Fery, John 1859 - 1934
Born in Austria, John Fery earned a strong reputation for dramatic paintings of western mountain landscape in the United States. Glacier National Park in northwest Montana was a popular subject for him. He was raised in a prominent, wealthy family that lived on an estate about nineteen miles northeast of Salzburg. His mother was Hungarian, and his father was born in Bohemia. Some sources have written that he studied art in Dusseldorf, Germany with Peter Jansen, and also in Munich, Venice and Karlsruhe.
By 1903, Fery was in Milwaukee where he stayed until 1911, when he moved to St.

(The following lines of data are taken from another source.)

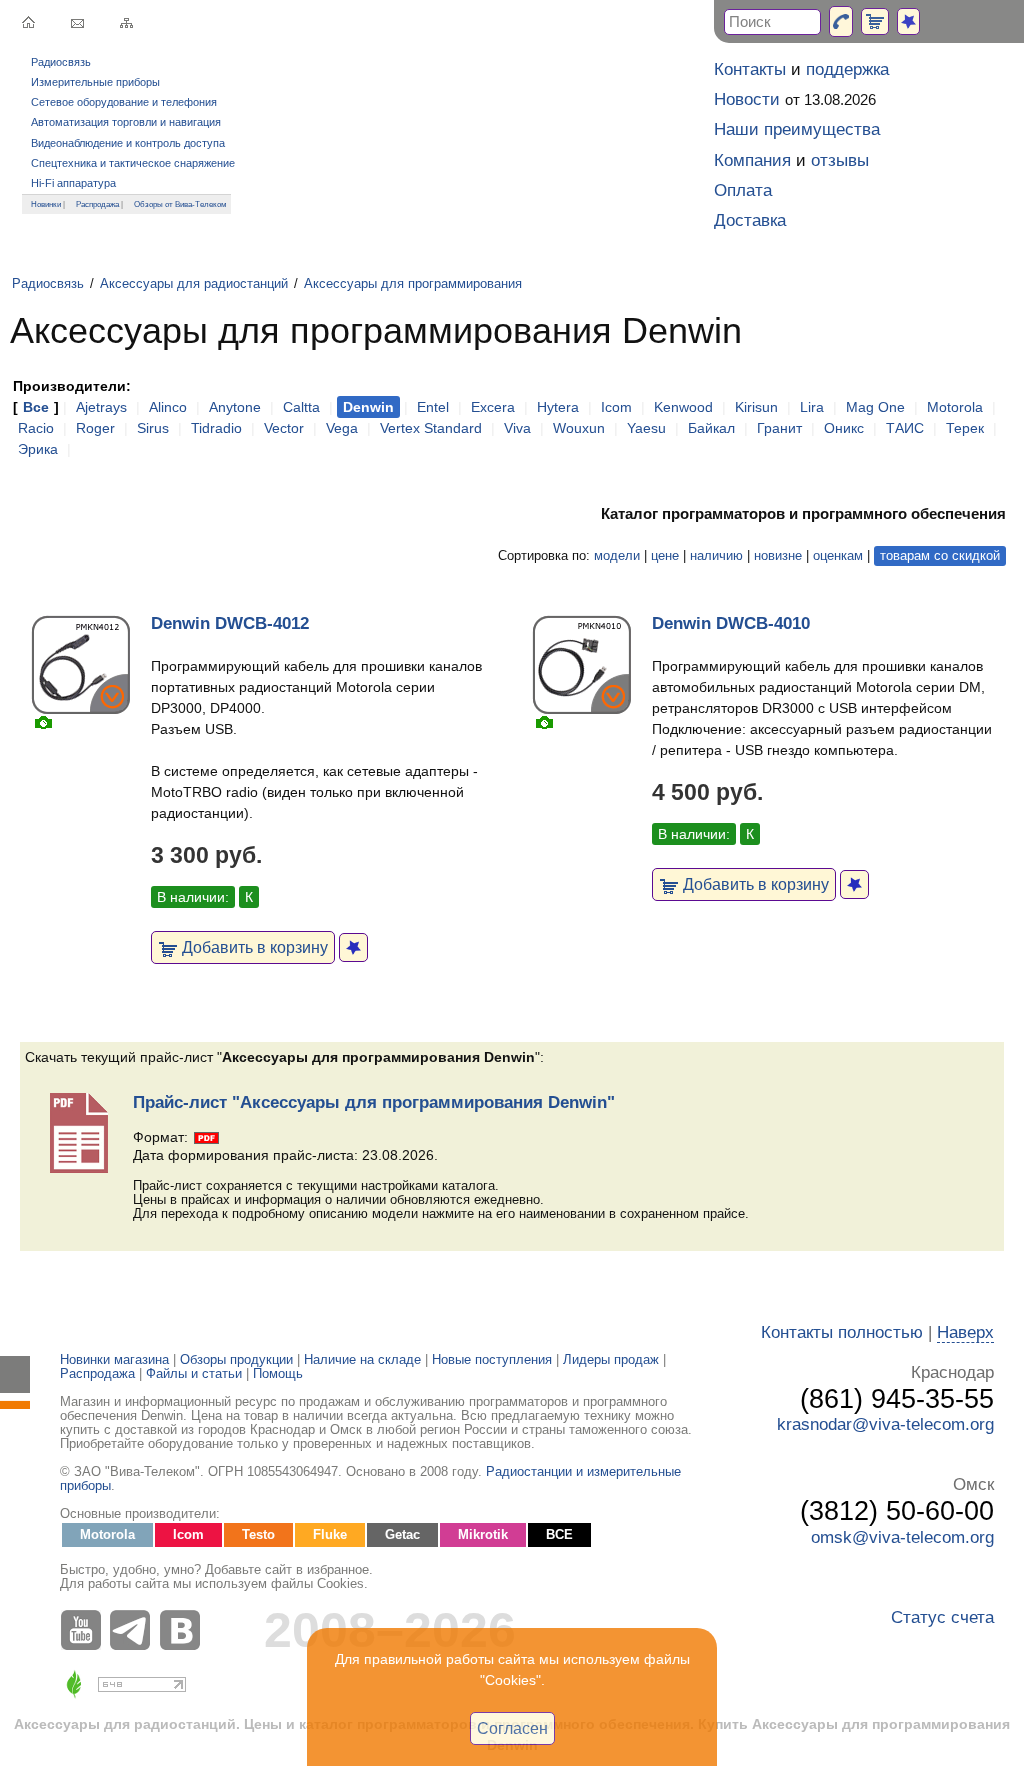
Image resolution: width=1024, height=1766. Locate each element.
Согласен (512, 1728)
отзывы (840, 160)
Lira (812, 407)
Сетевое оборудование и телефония (124, 102)
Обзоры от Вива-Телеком (180, 204)
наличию (716, 556)
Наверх (965, 1332)
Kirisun (756, 407)
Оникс (844, 428)
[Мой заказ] (875, 21)
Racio (36, 428)
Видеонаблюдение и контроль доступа (128, 143)
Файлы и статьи (194, 1374)
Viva (517, 428)
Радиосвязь (61, 62)
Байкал (711, 428)
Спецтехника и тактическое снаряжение (133, 163)
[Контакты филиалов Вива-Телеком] (841, 21)
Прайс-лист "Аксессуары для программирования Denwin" (374, 1102)
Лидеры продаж (611, 1360)
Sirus (153, 428)
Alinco (168, 407)
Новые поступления (492, 1360)
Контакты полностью (842, 1332)
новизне (778, 556)
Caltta (301, 407)
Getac (402, 1535)
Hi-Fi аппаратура (73, 183)
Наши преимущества (797, 129)
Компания (752, 160)
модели (617, 556)
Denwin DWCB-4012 (230, 623)
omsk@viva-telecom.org (902, 1537)
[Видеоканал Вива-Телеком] (85, 1630)
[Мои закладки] (908, 21)
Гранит (779, 428)
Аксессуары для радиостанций (194, 284)
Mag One (875, 407)
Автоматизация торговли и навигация (126, 122)
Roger (95, 428)
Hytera (558, 407)
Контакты (750, 69)
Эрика (38, 449)
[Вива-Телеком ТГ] (135, 1630)
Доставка (750, 220)
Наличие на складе (362, 1360)
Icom (616, 407)
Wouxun (579, 428)
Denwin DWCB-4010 (731, 623)
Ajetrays (101, 407)
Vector (284, 428)
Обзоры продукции (236, 1360)
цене (665, 556)
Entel (433, 407)
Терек (965, 428)
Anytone (235, 407)
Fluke (330, 1535)
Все (36, 407)
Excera (493, 407)
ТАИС (905, 428)
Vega (342, 428)
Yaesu (646, 428)
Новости (747, 99)
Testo (258, 1535)
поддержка (847, 69)
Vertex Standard (431, 428)
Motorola (955, 407)
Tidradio (216, 428)
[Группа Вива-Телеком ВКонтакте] (185, 1630)
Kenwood (683, 407)
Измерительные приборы (95, 82)
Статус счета (942, 1617)
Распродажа (97, 204)
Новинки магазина (114, 1360)
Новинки (46, 204)
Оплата (743, 190)
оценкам (838, 556)
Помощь (278, 1374)
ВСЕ (559, 1535)
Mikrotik (483, 1535)
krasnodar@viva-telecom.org (885, 1424)
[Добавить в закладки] (353, 947)
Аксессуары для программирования (413, 284)
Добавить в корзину (253, 947)
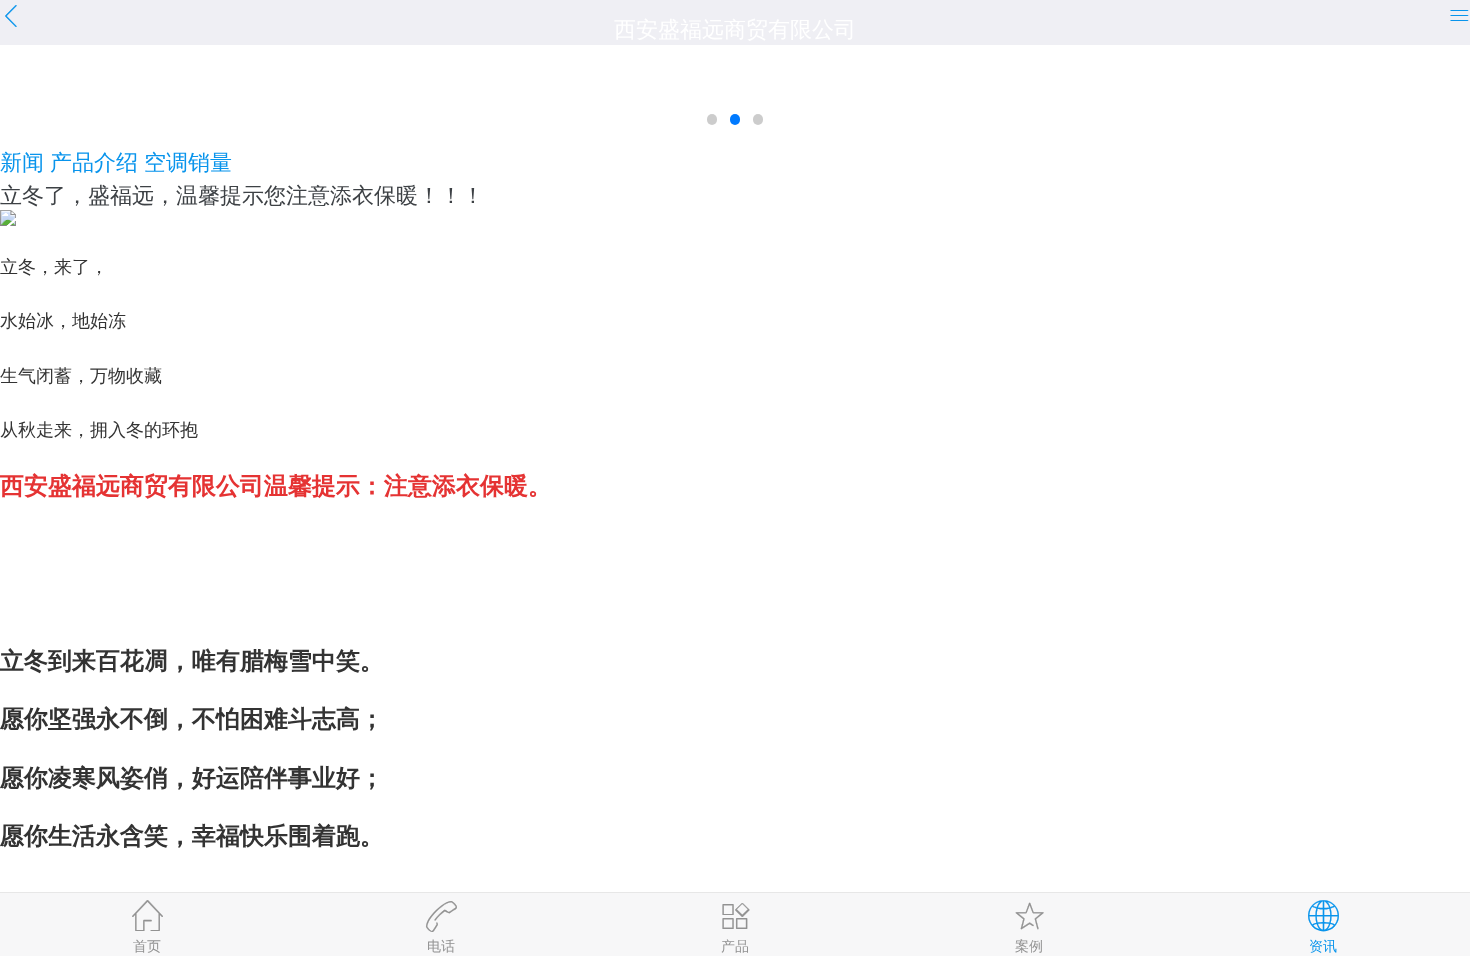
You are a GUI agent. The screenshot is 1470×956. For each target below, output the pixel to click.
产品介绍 (94, 160)
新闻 (22, 160)
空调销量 (188, 160)
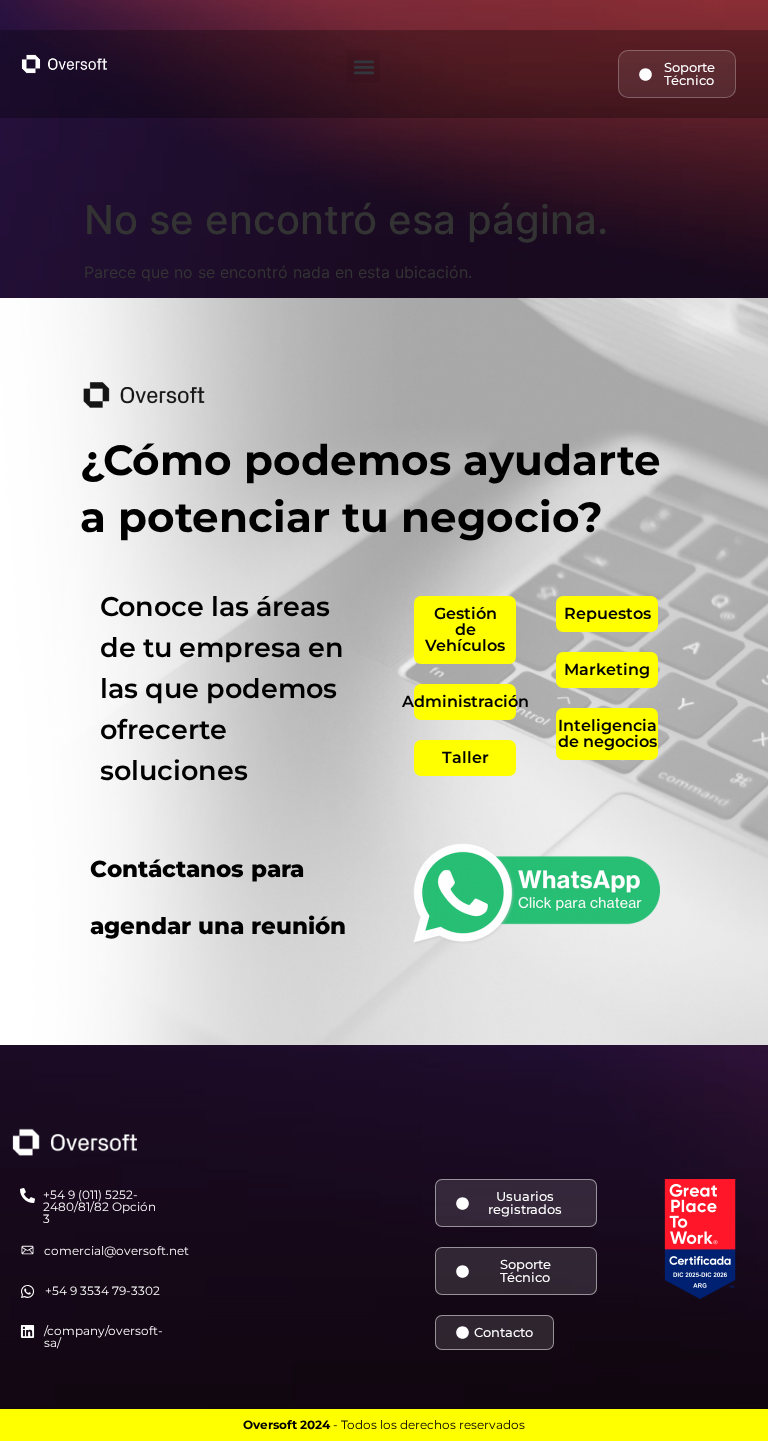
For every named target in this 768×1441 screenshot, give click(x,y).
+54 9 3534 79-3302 (102, 1290)
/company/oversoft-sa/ (103, 1336)
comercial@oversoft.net (116, 1250)
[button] (363, 66)
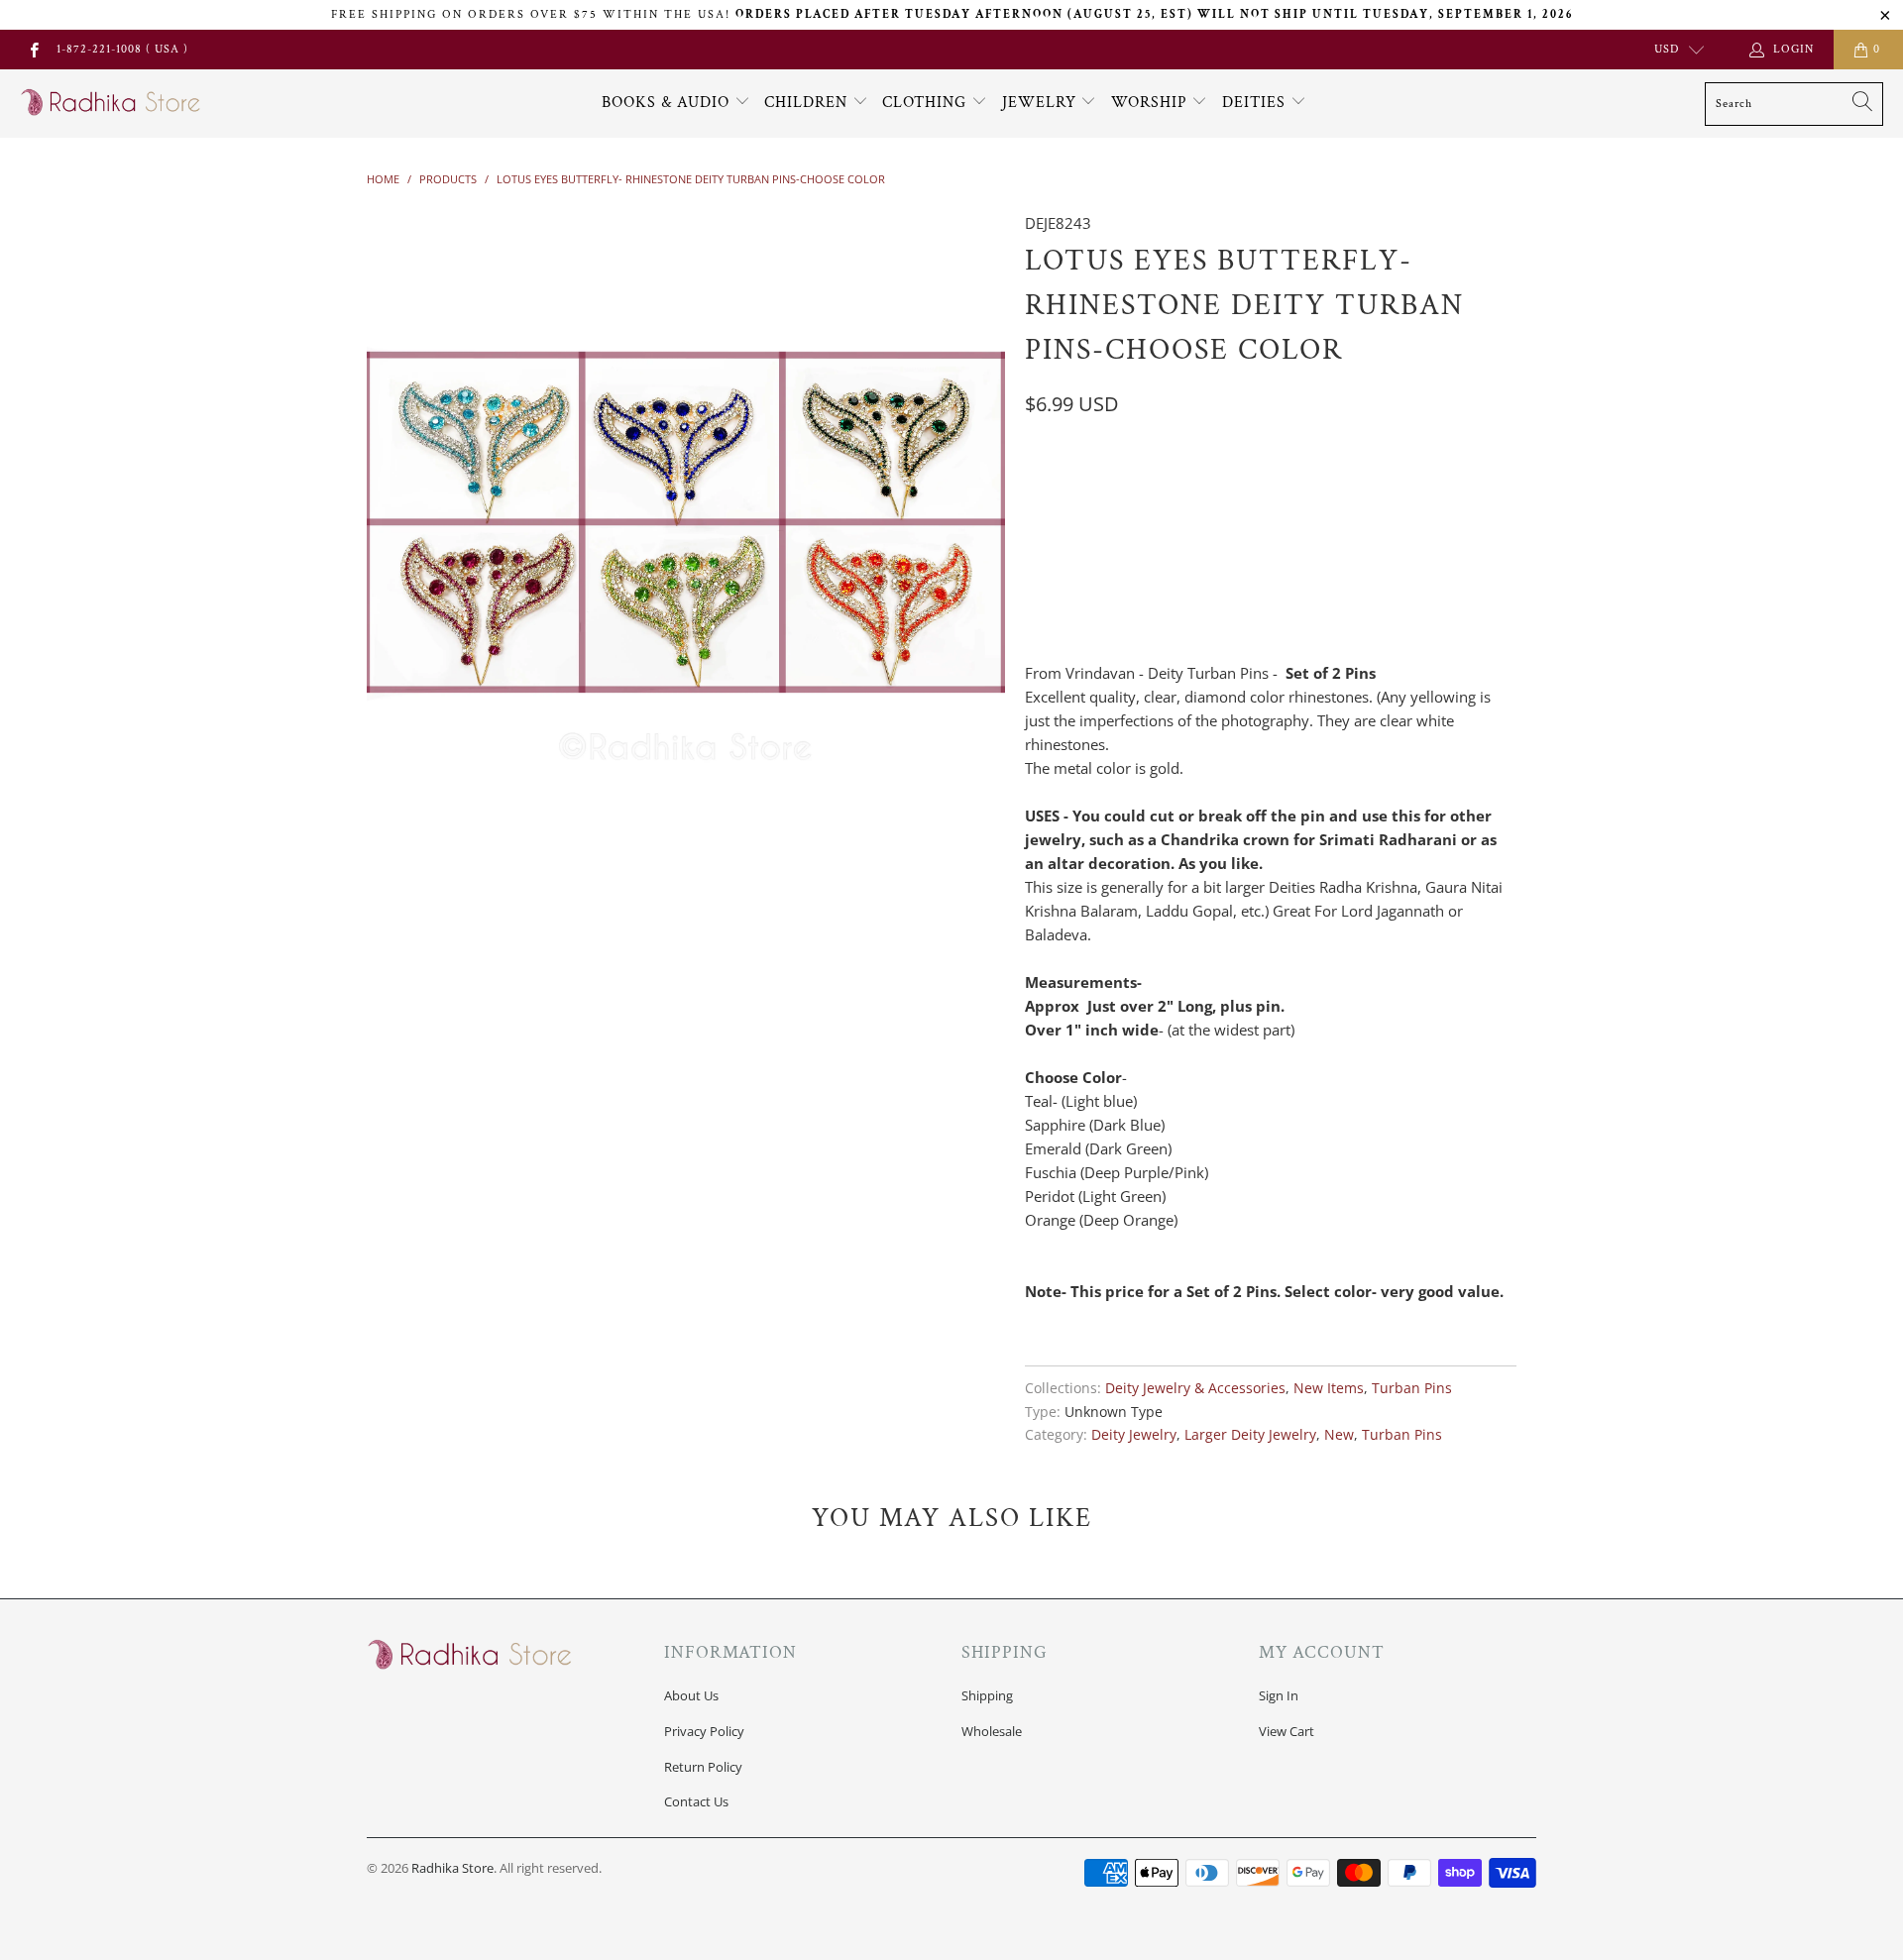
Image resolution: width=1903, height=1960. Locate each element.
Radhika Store (452, 1868)
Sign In (1278, 1695)
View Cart (1286, 1731)
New (1339, 1435)
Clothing (926, 102)
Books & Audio (665, 102)
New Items (1328, 1388)
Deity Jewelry (1133, 1435)
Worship (1151, 102)
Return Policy (703, 1767)
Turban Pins (1412, 1388)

Paul, Minnesota until 1918. His greatest patron became Louis Hill, owner of the Great Northern Railway and a resident of St. Paul. Hill commissioned Fery to paint scenes of Glacier Park and other scenic landscapes for placement in their hotels and railroad stations. Over the years the Railroad purchased a total of 362 works, and many of these paintings were large-scale, panoramas. In 1914, after several years of painting in Glacier Park, Fery did a series of about twelve oil paintings of Yellowstone for advertising purposes for the Northern Pacific Railroad. About 150 of his paintings have been found after his death, and the largest group are of Glacier National Park, but some are from California, Arizona and New Mexico and Wisconsin. One is from Venice, Italy and one from Bavaria. Fery passed away in Everett, Washington in 1934.